Another academic – Atul Shah, professor of accounting and finance at Suffolk University – was even more damning in his criticism.
“The fact that the Big Four are an oligopoly does not require any investigation,” he said. “A complete overhaul of audit and accounting regulation is urgently needed as it has failed miserably – and the Big Four have proven to be key to audit failure for a long time.”
The groups who stand to most clearly benefit from breakup are the mid-tier firms – BDO, Grant Thornton, Mazars, Moore Stephens and RSM – which currently have little chance at grabbing contracts from the UK’s biggest firms.
The current situation produces a chicken-and-egg problem, in which mid-tiers have few FTSE 350 contracts, and so are dismissed as inexperienced when they attempt to get them – leaving them permanently excluded. This is especially true when they are tending to firms in specialised sub-sectors, which face unique needs and challenges.

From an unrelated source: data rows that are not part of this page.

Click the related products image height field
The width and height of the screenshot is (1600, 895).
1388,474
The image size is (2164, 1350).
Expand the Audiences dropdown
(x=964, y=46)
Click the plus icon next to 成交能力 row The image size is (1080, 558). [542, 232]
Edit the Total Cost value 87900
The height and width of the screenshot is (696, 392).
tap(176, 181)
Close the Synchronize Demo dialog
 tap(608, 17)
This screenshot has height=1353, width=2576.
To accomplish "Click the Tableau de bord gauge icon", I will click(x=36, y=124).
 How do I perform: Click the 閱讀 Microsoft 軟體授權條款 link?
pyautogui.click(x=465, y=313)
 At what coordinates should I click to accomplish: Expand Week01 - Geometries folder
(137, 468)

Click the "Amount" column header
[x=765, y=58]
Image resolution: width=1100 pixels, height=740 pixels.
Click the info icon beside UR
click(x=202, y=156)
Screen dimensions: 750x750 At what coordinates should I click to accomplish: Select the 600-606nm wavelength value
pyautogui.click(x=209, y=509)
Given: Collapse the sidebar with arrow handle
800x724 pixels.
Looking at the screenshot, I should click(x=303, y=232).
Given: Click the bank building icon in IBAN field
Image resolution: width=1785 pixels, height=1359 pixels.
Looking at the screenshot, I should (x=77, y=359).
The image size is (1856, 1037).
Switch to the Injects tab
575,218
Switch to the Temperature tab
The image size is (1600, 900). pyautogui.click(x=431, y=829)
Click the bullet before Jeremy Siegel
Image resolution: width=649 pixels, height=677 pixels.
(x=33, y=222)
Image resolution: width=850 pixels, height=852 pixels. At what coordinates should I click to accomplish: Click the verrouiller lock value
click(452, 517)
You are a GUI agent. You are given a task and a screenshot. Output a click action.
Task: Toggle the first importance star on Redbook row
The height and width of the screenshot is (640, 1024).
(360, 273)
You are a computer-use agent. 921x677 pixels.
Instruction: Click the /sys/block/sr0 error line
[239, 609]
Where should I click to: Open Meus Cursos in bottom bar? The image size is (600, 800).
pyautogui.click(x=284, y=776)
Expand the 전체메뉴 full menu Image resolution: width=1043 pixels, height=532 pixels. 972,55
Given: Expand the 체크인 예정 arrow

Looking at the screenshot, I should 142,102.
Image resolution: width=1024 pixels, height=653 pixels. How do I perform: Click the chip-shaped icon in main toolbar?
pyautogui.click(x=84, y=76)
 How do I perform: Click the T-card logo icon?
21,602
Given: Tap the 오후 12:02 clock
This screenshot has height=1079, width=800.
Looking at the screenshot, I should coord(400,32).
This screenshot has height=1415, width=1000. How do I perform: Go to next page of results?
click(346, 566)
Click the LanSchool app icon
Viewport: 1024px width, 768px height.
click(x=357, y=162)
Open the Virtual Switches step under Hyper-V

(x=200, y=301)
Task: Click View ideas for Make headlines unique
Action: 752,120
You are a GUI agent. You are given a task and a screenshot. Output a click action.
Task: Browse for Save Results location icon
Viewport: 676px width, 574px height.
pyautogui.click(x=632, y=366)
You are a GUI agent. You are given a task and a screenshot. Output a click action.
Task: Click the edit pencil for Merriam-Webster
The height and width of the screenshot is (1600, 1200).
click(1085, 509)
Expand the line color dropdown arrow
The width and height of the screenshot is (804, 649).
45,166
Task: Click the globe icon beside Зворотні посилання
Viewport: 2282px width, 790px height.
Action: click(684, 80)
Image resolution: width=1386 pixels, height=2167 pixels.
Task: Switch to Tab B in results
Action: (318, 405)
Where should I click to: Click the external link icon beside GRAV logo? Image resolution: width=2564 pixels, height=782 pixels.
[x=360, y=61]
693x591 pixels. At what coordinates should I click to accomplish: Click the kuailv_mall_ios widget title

The mid-tier firms insist they are capable of taking bigger contracts, and point to the relatively simple operations of some companies in the FTSE 350 as examples of where they would be ready to step up.
There are a number of remedies the CMA might suggest if it takes a review, including the establishment of a government body to make private audit appointments, a cap on market share for firms, mandatory tech-sharing schemes, joint-auditor setups such as those already used in France, and restrictions on what other services firms can offer to their audit clients.
Consensus is building around which of these might be possible, with all involved in agreement that there is no silver bullet for audit’s woes: the answer may lie in a combination of approaches.
The Big Four are all multi-national giants, and even a substantial drop in their UK audit fees would have little impact on their global balance sheets. They are not invulnerable, however. Though they might seem too big – or too few – to fail, recent events such as the collapse of Arthur Andersen and KPMG’s disastrous spell in South Africa show that even the most secure-seeming operation can collapse. Reputation, as ever, remains important.
Whatever happens, the audit sector could be set for a serious shake-up in the coming months.
Sidebar: I feel fine – here are some of the Big Four’s biggest recent slip-ups
None of the Big Four are scandal-proof, and all have recently been criticised by regulators.
- In August 2017, PwC was reprimanded and fined £5.1m for misconduct related to its audit of accountancy firm RSM Tenon, and in June was forced to pay a record £6.5m fine – reduced from £10m – for failures in its audit of BHS two years before the department store collapsed. PwC had been Tesco’s auditor for around 30 years when the supermarket’s flawed accounts were investigated in 2014.
- KPMG has been fined several times, including £700,000 for its work for Quindell, and £2.1m in August over its audit of fashion retailer Ted Baker, and admitted misconduct in its handling of compliance reports made by lender BNY Mellon. In June, the FRC said its audits were undergoing an “unacceptable deterioration” in quality.
- The furore around the 2011 sale of tech company Autonomy to HP dragged on Deloitte earlier this year. The FRC accused auditors of failing to notice misleading practices at the firm, with hearings set to begin soon. The FRC is also investigating the firm’s audits of FTSE-250 construction materials supplier SIG.
- It has been a comparatively clean year for EY, formerly Ernst and Young, which saw its most recent major sanction issued in October last year, when it was fined £1.8m for misconduct in its review of financial statements from Tech Data, an IT firm.